== Your goal ==
Return every entry exactly as it is written in the listing.

== Data provided ==
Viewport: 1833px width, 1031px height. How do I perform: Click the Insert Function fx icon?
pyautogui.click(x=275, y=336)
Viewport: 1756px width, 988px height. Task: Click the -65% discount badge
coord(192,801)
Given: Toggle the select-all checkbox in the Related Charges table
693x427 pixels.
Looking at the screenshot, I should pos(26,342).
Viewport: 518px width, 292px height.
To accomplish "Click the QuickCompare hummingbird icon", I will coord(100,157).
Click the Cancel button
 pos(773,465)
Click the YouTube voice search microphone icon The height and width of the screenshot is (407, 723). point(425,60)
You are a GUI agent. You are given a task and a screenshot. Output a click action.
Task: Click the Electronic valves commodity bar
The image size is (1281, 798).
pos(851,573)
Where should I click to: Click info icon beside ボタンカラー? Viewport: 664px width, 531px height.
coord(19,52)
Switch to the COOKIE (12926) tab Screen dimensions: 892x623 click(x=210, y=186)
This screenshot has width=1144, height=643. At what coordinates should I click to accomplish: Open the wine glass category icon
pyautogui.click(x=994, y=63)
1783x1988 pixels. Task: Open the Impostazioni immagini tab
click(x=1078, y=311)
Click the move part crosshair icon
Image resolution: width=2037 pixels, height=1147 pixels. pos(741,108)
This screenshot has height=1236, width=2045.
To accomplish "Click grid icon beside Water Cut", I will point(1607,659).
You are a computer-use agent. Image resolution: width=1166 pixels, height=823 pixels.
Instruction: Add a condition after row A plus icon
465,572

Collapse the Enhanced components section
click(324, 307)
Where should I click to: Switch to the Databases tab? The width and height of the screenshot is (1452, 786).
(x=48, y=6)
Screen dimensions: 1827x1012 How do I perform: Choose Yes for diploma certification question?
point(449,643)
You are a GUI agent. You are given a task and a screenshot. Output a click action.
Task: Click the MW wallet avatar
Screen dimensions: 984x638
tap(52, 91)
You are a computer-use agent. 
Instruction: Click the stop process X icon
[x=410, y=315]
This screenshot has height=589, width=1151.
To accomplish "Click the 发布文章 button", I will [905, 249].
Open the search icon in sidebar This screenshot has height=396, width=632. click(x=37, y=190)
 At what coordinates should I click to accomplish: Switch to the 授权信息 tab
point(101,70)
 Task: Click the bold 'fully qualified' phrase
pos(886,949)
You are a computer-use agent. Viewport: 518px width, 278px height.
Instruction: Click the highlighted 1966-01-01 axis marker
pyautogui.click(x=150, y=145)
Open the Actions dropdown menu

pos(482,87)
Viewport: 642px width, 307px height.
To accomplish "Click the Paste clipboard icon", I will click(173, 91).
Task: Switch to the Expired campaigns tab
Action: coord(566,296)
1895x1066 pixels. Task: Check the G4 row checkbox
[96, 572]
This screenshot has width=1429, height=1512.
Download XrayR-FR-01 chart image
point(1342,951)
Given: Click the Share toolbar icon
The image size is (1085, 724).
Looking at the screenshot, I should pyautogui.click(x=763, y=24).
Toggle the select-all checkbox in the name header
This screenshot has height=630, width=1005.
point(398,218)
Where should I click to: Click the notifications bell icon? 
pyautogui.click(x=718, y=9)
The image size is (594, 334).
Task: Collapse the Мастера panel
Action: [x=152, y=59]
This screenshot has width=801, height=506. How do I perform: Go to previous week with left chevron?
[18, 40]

== Response area ==
Viewport: 1833px width, 1031px height. How do I perform: Click the Insert Function fx icon?
pyautogui.click(x=275, y=336)
Viewport: 1756px width, 988px height. Task: Click the -65% discount badge
coord(192,801)
Given: Toggle the select-all checkbox in the Related Charges table
693x427 pixels.
Looking at the screenshot, I should pos(26,342).
Viewport: 518px width, 292px height.
To accomplish "Click the QuickCompare hummingbird icon", I will coord(100,157).
Click the Cancel button
 pos(773,465)
Click the YouTube voice search microphone icon The height and width of the screenshot is (407, 723). point(425,60)
You are a GUI agent. You are given a task and a screenshot. Output a click action.
Task: Click the Electronic valves commodity bar
The image size is (1281, 798).
pos(851,573)
Where should I click to: Click info icon beside ボタンカラー? Viewport: 664px width, 531px height.
coord(19,52)
Switch to the COOKIE (12926) tab Screen dimensions: 892x623 click(x=210, y=186)
This screenshot has width=1144, height=643. At what coordinates should I click to accomplish: Open the wine glass category icon
pyautogui.click(x=994, y=63)
1783x1988 pixels. Task: Open the Impostazioni immagini tab
click(x=1078, y=311)
Click the move part crosshair icon
Image resolution: width=2037 pixels, height=1147 pixels. pos(741,108)
This screenshot has height=1236, width=2045.
To accomplish "Click grid icon beside Water Cut", I will point(1607,659).
You are a computer-use agent. Image resolution: width=1166 pixels, height=823 pixels.
Instruction: Add a condition after row A plus icon
465,572

Collapse the Enhanced components section
click(324, 307)
Where should I click to: Switch to the Databases tab? The width and height of the screenshot is (1452, 786).
(x=48, y=6)
Screen dimensions: 1827x1012 How do I perform: Choose Yes for diploma certification question?
point(449,643)
You are a GUI agent. You are given a task and a screenshot. Output a click action.
Task: Click the MW wallet avatar
Screen dimensions: 984x638
tap(52, 91)
You are a computer-use agent. 
Instruction: Click the stop process X icon
[x=410, y=315]
This screenshot has height=589, width=1151.
To accomplish "Click the 发布文章 button", I will [905, 249].
Open the search icon in sidebar This screenshot has height=396, width=632. click(x=37, y=190)
 At what coordinates should I click to accomplish: Switch to the 授权信息 tab
point(101,70)
 Task: Click the bold 'fully qualified' phrase
pos(886,949)
You are a computer-use agent. Viewport: 518px width, 278px height.
Instruction: Click the highlighted 1966-01-01 axis marker
pyautogui.click(x=150, y=145)
Open the Actions dropdown menu

pos(482,87)
Viewport: 642px width, 307px height.
To accomplish "Click the Paste clipboard icon", I will click(173, 91).
Task: Switch to the Expired campaigns tab
Action: coord(566,296)
1895x1066 pixels. Task: Check the G4 row checkbox
[96, 572]
This screenshot has width=1429, height=1512.
Download XrayR-FR-01 chart image
point(1342,951)
Given: Click the Share toolbar icon
The image size is (1085, 724).
Looking at the screenshot, I should pyautogui.click(x=763, y=24).
Toggle the select-all checkbox in the name header
This screenshot has height=630, width=1005.
point(398,218)
Where should I click to: Click the notifications bell icon? 
pyautogui.click(x=718, y=9)
The image size is (594, 334).
Task: Collapse the Мастера panel
Action: [x=152, y=59]
This screenshot has width=801, height=506. How do I perform: Go to previous week with left chevron?
[18, 40]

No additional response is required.